Apple has long been accused of using its position as owner and curator of the only app store authorized on its own mobile platform to create a monopoly that eventually kills off competing apps. Most of those complaints, however, haven’t gone beyond just that but Apple has lately come under legislative or even legal scrutiny over that business practice. In at least one case in Russia, however, Apple was indeed formally charged and now found guilty of anti-competitive practices specifically in crippling third-party parental control apps in favour of its own built-in feature.

This isn’t the first time Apple has been hurled a legal challenge over its supposed conflict of interest in running the App Store. Developers often accuse the iPhone maker of changing App Store policies, often without warning, to justify a new position or favour a new first-party app or feature. Apple has recently announced a rather significant change to that system that would allow developers to formally question those policies but that may have been too late to save it from this Russian lawsuit.

Last year, software security company Kaspersky Labs filed a complaint against Apple with the Russian Federal Anti-monopoly Service or FAS, over the removal of the Kaspersky Safe Kids app that has been in the App Store for three years.
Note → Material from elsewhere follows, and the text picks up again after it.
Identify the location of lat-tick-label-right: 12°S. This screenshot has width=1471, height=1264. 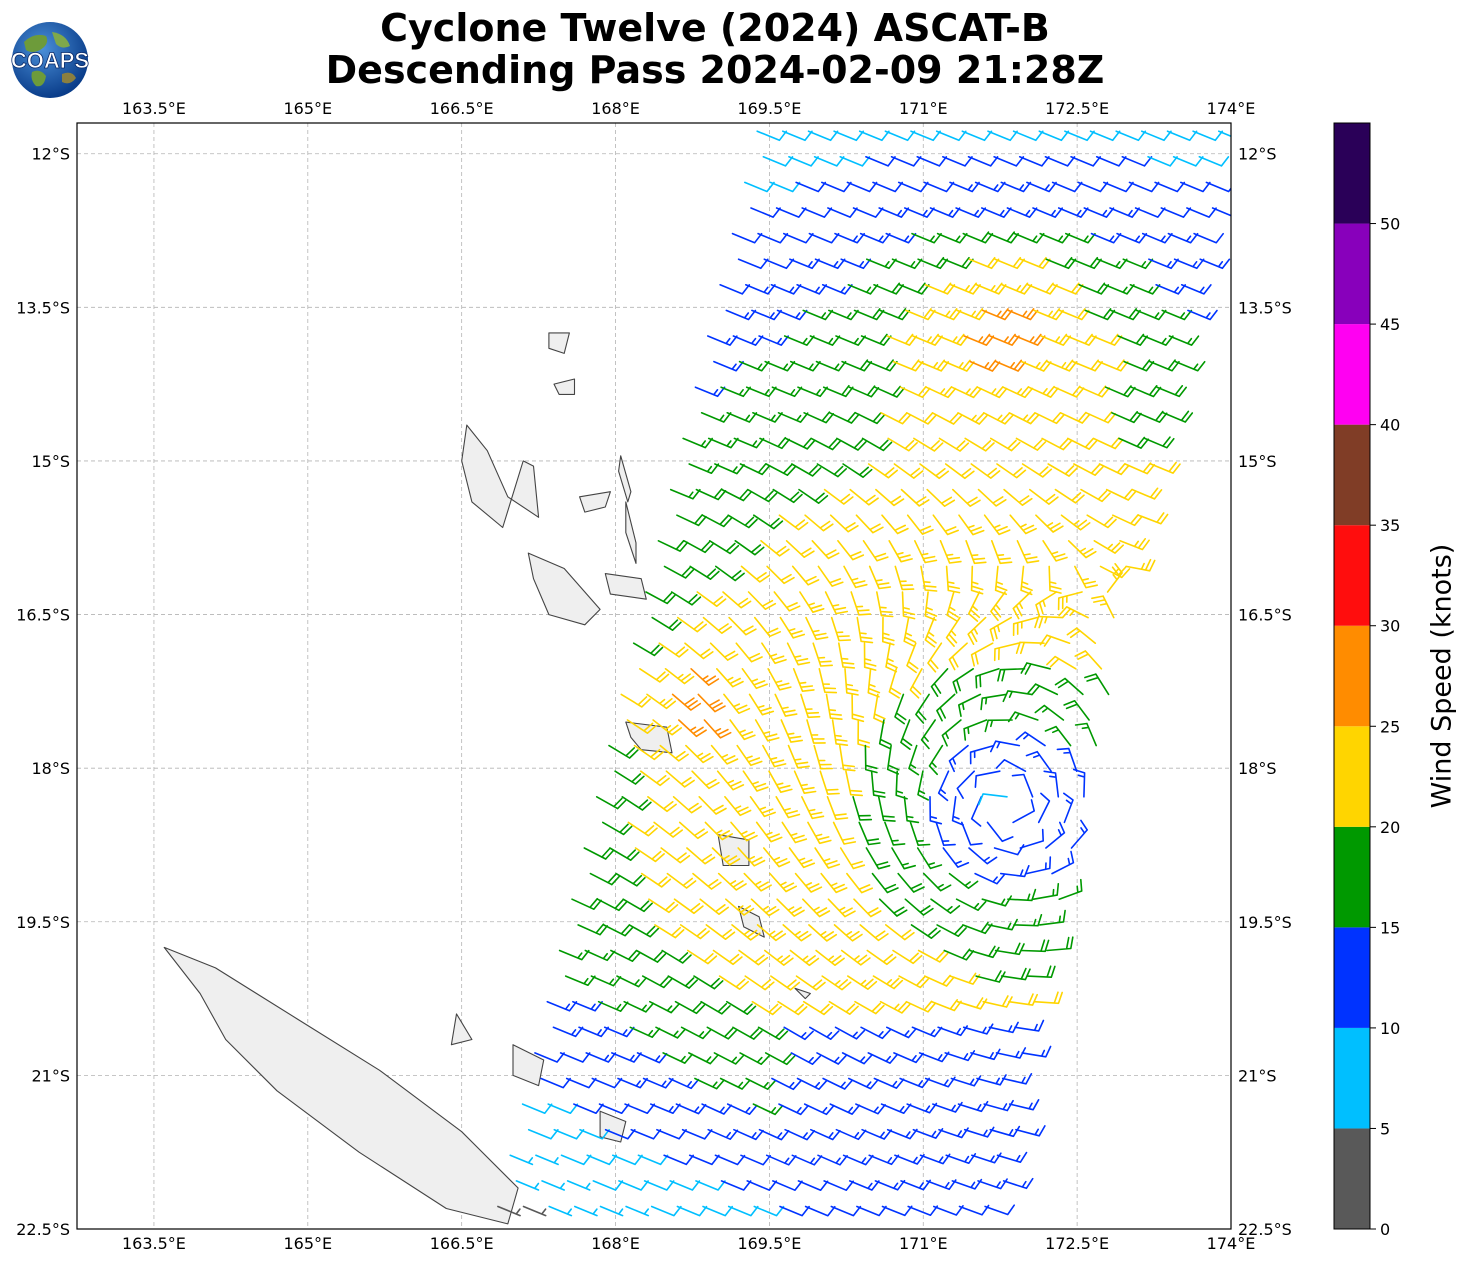
(1258, 154).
It was also last year that Apple started cracking down on such parental control apps that used Mobile Device Management (MDM) functionality to implement such parental controls.

Apple’s reason was that MDM was supposed to be used for enterprise or business scenarios, not for third-party apps to limits kids’ use of the device. Unfortunately, Apple didn’t provide alternate APIs for these apps to use instead of MDM. Coincidentally, it was also around that time that Apple launched its own built-in Screen Time controls, which Kaspersky claimed to be the true but unstated reason for Apple’s new policy.

The FAS judged that Kaspersky’s complaint had merit and that Apple abused its dominant position to limit competition, at least in this specific instance. The anti-monopoly watchdog will issue an order for Apple to remedy the violation but not before Apple appeals the ruling first.